TASK OBJECTIVE — Lines after the one containing "Switch to the" are to be omitted; print exactly each line from the start of the records up to and including it.

RECORDS TO USE —
_ _ _ _

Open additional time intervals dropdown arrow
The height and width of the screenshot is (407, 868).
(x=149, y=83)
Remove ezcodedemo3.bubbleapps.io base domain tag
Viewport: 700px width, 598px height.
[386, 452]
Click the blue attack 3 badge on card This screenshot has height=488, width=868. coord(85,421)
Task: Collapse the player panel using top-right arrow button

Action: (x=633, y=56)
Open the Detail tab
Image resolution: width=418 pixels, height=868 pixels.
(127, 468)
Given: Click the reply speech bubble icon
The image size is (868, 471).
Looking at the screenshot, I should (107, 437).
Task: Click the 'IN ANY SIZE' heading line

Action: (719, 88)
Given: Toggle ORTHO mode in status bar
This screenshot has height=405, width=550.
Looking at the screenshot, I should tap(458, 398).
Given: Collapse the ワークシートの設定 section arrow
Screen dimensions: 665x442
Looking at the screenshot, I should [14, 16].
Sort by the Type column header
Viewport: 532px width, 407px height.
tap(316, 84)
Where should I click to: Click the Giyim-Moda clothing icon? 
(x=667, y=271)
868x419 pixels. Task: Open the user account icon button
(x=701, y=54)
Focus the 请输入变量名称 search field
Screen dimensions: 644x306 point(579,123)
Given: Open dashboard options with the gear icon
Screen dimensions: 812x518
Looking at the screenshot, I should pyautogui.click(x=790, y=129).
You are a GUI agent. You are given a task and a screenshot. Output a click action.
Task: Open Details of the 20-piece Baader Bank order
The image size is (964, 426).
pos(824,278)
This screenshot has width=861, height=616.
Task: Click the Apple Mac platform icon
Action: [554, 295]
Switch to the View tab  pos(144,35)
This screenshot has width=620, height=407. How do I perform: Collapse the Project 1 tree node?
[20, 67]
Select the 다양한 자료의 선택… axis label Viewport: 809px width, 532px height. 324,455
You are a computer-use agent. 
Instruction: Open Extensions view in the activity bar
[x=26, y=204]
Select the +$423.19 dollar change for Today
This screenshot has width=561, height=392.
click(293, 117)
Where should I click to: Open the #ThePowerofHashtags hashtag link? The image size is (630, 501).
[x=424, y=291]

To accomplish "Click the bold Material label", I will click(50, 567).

_ _ _ _

WRITTEN RESPONSE —
Open additional time intervals dropdown arrow
The height and width of the screenshot is (407, 868).
(x=149, y=83)
Remove ezcodedemo3.bubbleapps.io base domain tag
Viewport: 700px width, 598px height.
[386, 452]
Click the blue attack 3 badge on card This screenshot has height=488, width=868. coord(85,421)
Task: Collapse the player panel using top-right arrow button

Action: (x=633, y=56)
Open the Detail tab
Image resolution: width=418 pixels, height=868 pixels.
(127, 468)
Given: Click the reply speech bubble icon
The image size is (868, 471).
Looking at the screenshot, I should (107, 437).
Task: Click the 'IN ANY SIZE' heading line

Action: (719, 88)
Given: Toggle ORTHO mode in status bar
This screenshot has height=405, width=550.
Looking at the screenshot, I should tap(458, 398).
Given: Collapse the ワークシートの設定 section arrow
Screen dimensions: 665x442
Looking at the screenshot, I should [14, 16].
Sort by the Type column header
Viewport: 532px width, 407px height.
tap(316, 84)
Where should I click to: Click the Giyim-Moda clothing icon? 
(x=667, y=271)
868x419 pixels. Task: Open the user account icon button
(x=701, y=54)
Focus the 请输入变量名称 search field
Screen dimensions: 644x306 point(579,123)
Given: Open dashboard options with the gear icon
Screen dimensions: 812x518
Looking at the screenshot, I should pyautogui.click(x=790, y=129).
You are a GUI agent. You are given a task and a screenshot. Output a click action.
Task: Open Details of the 20-piece Baader Bank order
The image size is (964, 426).
pos(824,278)
This screenshot has width=861, height=616.
Task: Click the Apple Mac platform icon
Action: [554, 295]
Switch to the View tab  pos(144,35)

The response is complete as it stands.